_Goal_. Update the listing from the line containing "You are a GUI" down through the line containing "click(x=117, y=349)", swapping "first comment" for "top comment" and leaving everything else unchanged. Leave the pictures out of your answer.

***** Data

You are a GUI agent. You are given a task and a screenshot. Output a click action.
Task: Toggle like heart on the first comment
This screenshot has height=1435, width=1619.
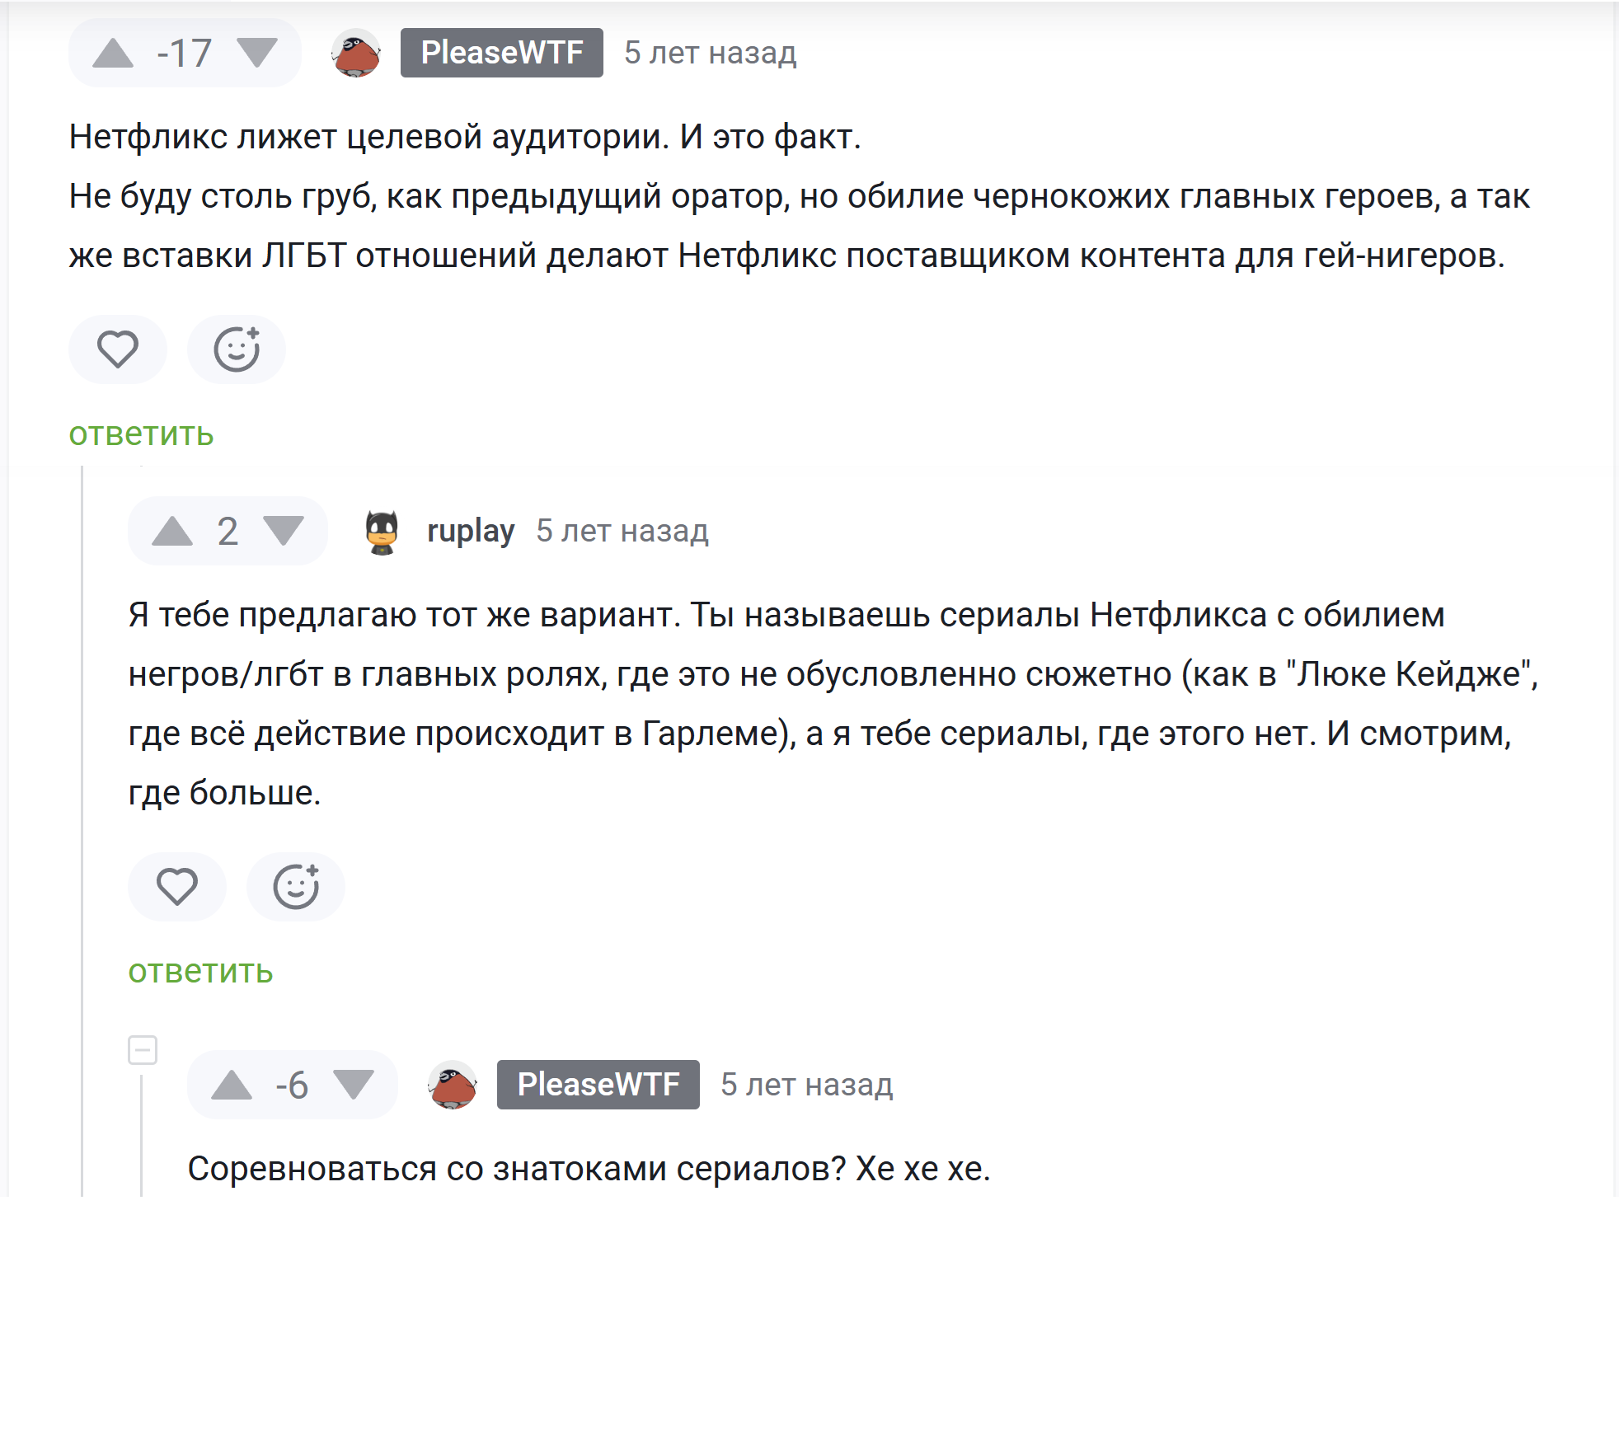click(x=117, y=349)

**********
***** Data

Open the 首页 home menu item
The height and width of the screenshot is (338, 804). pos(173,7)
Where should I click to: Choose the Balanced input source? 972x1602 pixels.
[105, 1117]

**********

_Exercise result_.
You are a GUI agent. You are given a task and a screenshot. Output a click action.
Task: Toggle like heart on the top comment
This screenshot has height=1435, width=1619.
click(x=117, y=349)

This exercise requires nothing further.